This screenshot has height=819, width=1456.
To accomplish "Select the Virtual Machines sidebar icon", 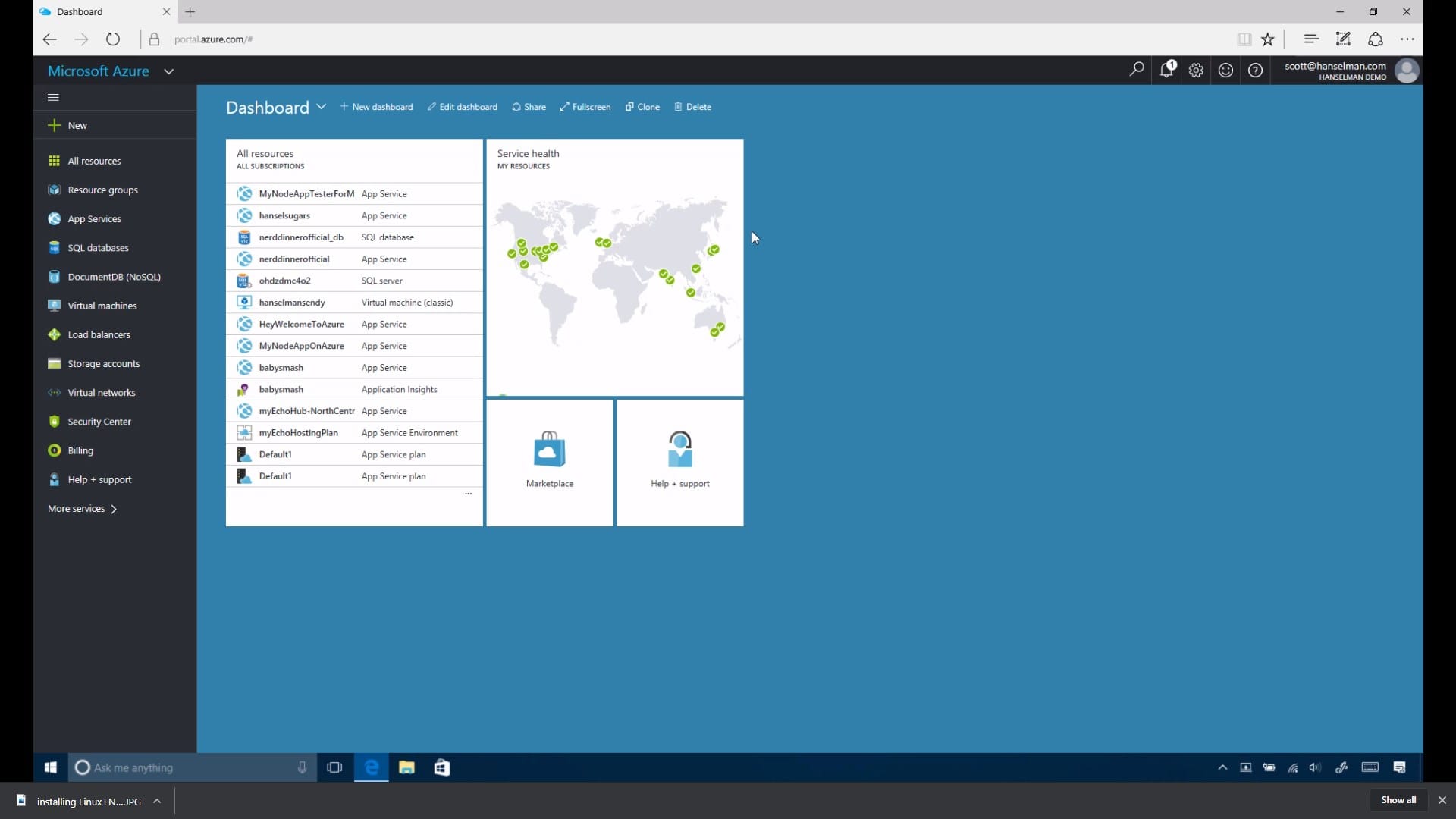I will coord(53,305).
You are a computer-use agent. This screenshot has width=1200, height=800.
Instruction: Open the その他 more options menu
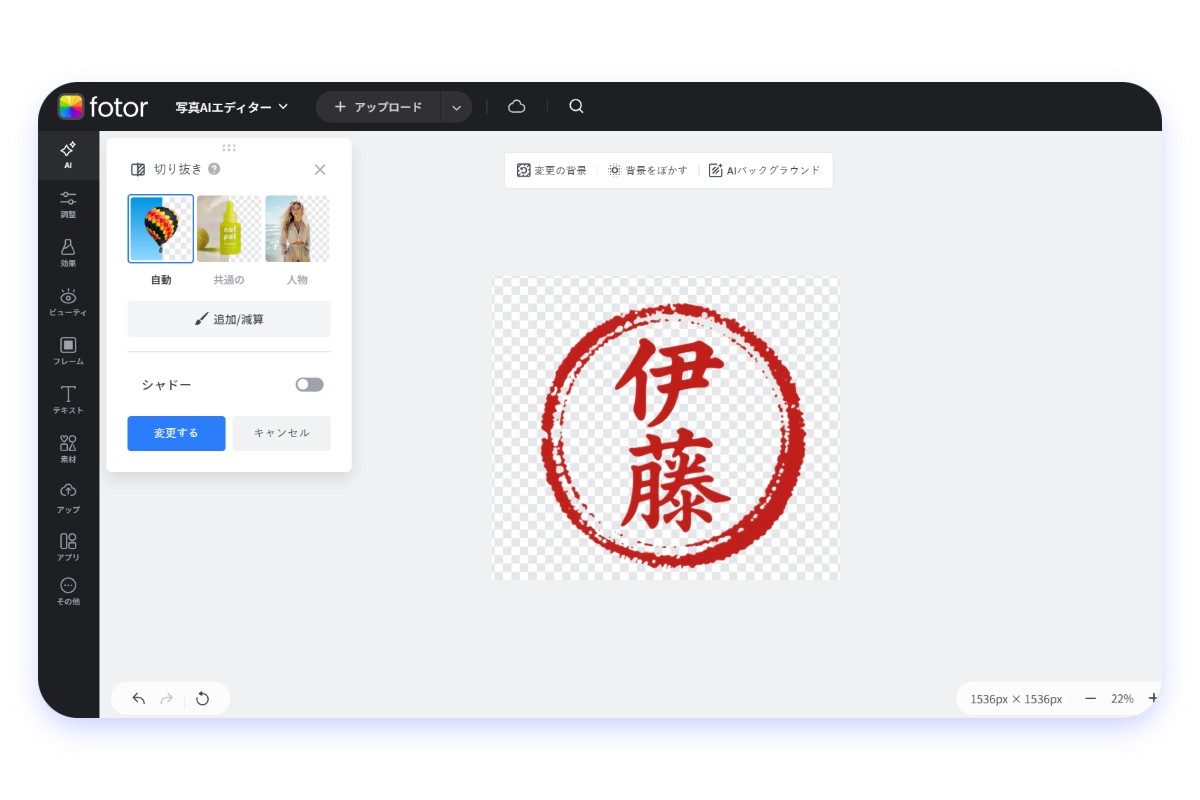coord(68,592)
◆ ◆ ◆
## TASK STATEMENT
Say how many lines of the data hold the string "height". Reply with the number alone.

## EXERCISE RESULT
2